Tag: SQL

Book review: Essential SQLAlchemy by Jason Myers and Rick Copeland

sqlalchemyEssential SQLAlchemy by Jason Myers and Rick Copeland is a short book about the Python library SQLAlchemy which provides a programming interface to databases using the SQL query language. As with any software library there is ample online material on SQLAlchemy but I’m old-fashioned and like to buy a book.

SQL was one of those (many) things I was never taught as a scientific programmer, so I went off and read a book and blogged about it (rather more extensively than usual). It’s been a useful skill as I’ve moved away from the physical sciences to more data-oriented software development. As it stands I have a good theoretical knowledge of SQL and databases, and can write fairly sophisticated single table queries but my methodology for multi-table operations is stochastic.

I’m looking at using SQLAlchemy because it’s something I feel I should use, and people with far more experience than me recommend using it, or a similar system. Django, the web application framework, has its own ORM.

Essential SQLAlchemy is divided into three sections, on SQLAlchemy Core, SQL Alchemy ORM and Alembic. The first two represent the two main ways SQLAlchemy interacts with databases. The Core model is very much a way of writing SQL queries but with Pythonic syntax. I can see this having pros and cons. On the plus side I’ve seen SQLAlchemy used to write, succinctly, rather complex join queries. In addition, SQLAlchemy Core allows you to build queries conditionally which is possible by using string manipulation on standard queries but requires some careful thought which SQLAlchemy has done for you. SQLAlchemy allows you to abstract away the underlying database so that, in principle, you can switch from SQLite to PostgresQL seamlessly. In practice this is likely to be a bit fraught since different databases support different functionality. This becomes a problem when it becomes a problem. SQLAlchemy gives your Python programme a context for its queries which I can see being invaluable in checking queries for correctness and documenting the database the programme accesses. On the con side: I usually know what SQL query I want to write, so I don’t see great benefit in adding a layer of Python to write that query.

SQLAlchemy Object Relational Mapper (ORM)  is a different way of doing things. Rather than explicitly writing SQL-like statements we are invited to create classes which map to the database via SQLAlchemy. This leaves us to think about what we want our classes to do rather than worry too much about the database. This sounds fine in principle but I suspect the experienced SQL-user will know exactly what database schema they want to create.

Both the Core and ORM models allow the use of “reflection” to build the Pythonic structures from a pre-existing datatabase.

The third part of the book is on Alembic, a migrations manager for SQLAlchemy, which is installed separately. This automates the process of upgrading your database to a new schema (or downgrading it). You’d want to do this to preserve customer data in a transactional database storing orders or something like that. Here I learnt that SQLite does not have full ALTER TABLE functionality.

EXCERPTED RECORDS —
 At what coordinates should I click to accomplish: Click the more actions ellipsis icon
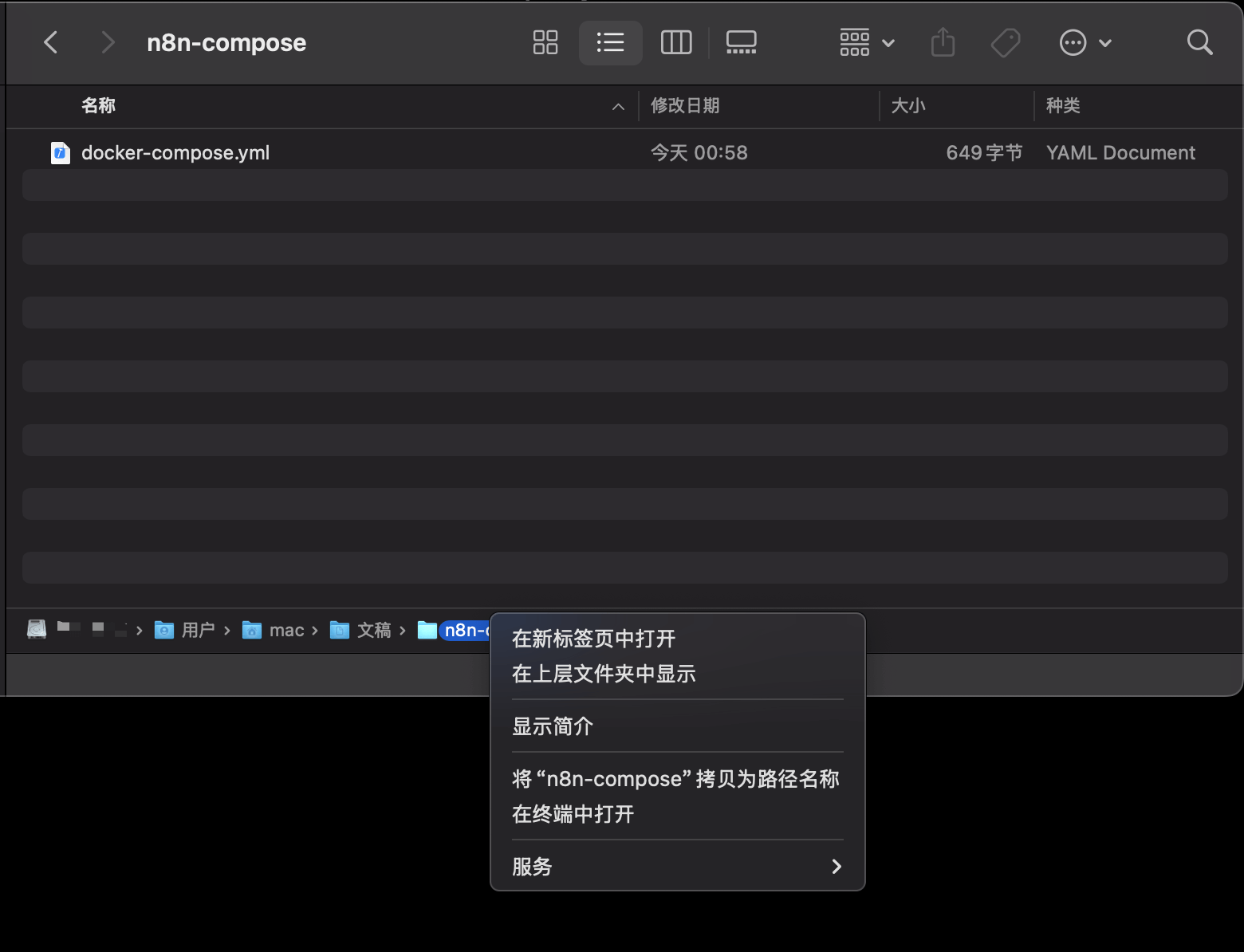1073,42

...

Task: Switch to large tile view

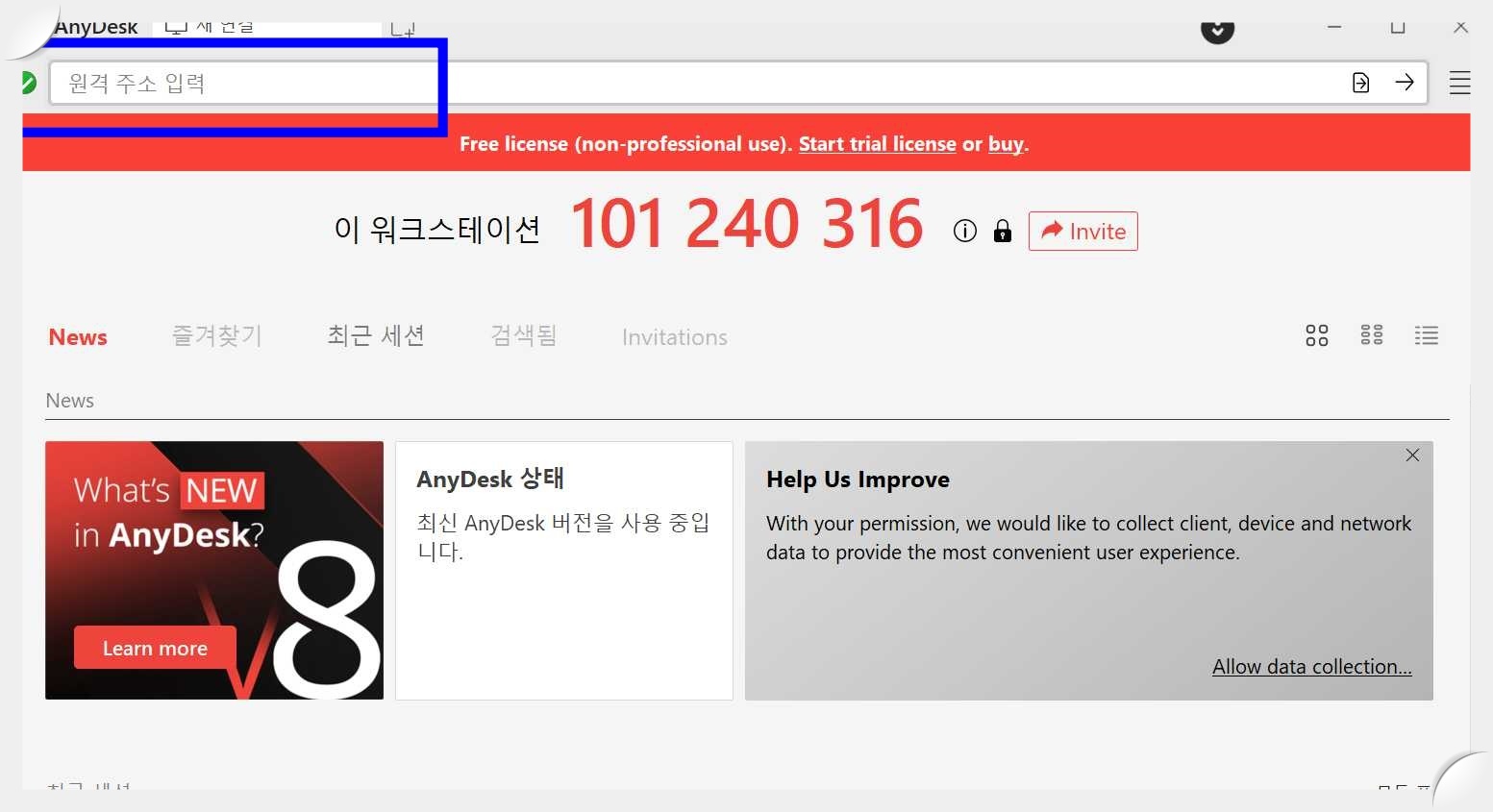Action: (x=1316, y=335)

==

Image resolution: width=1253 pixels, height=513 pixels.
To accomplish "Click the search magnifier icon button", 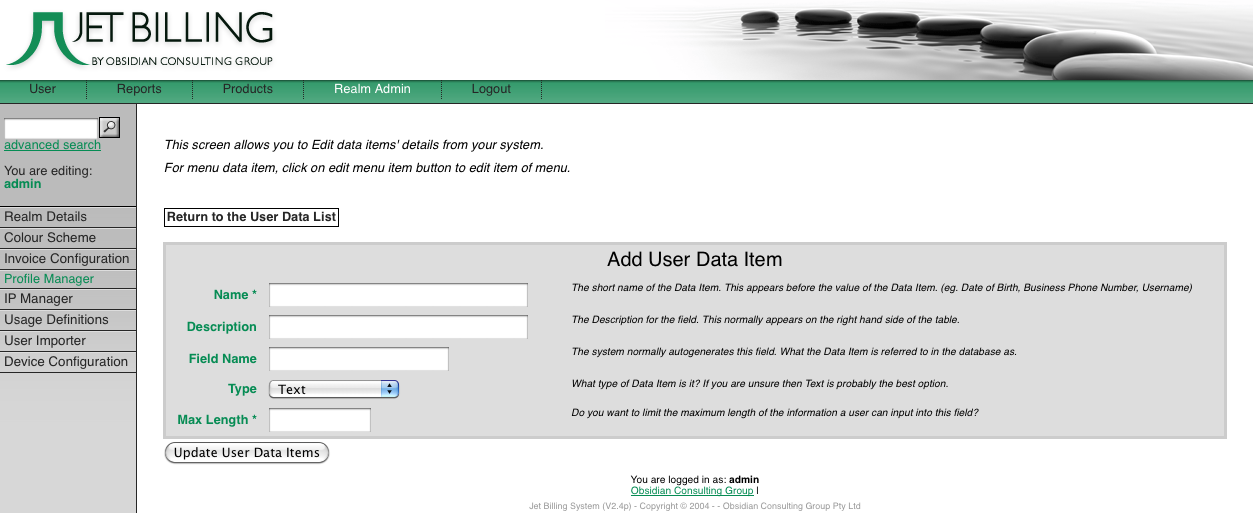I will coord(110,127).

TASK INSTRUCTIONS — According to the book review of Essential SQLAlchemy above, why is switching the underlying database likely to be difficult in practice even though SQLAlchemy abstracts it away? Answer in one to three sentences.

WORKED SOLUTION — Different databases support different functionality. So although SQLAlchemy in principle lets you switch from SQLite to PostgreSQL seamlessly, in practice the switch is likely to be a bit fraught.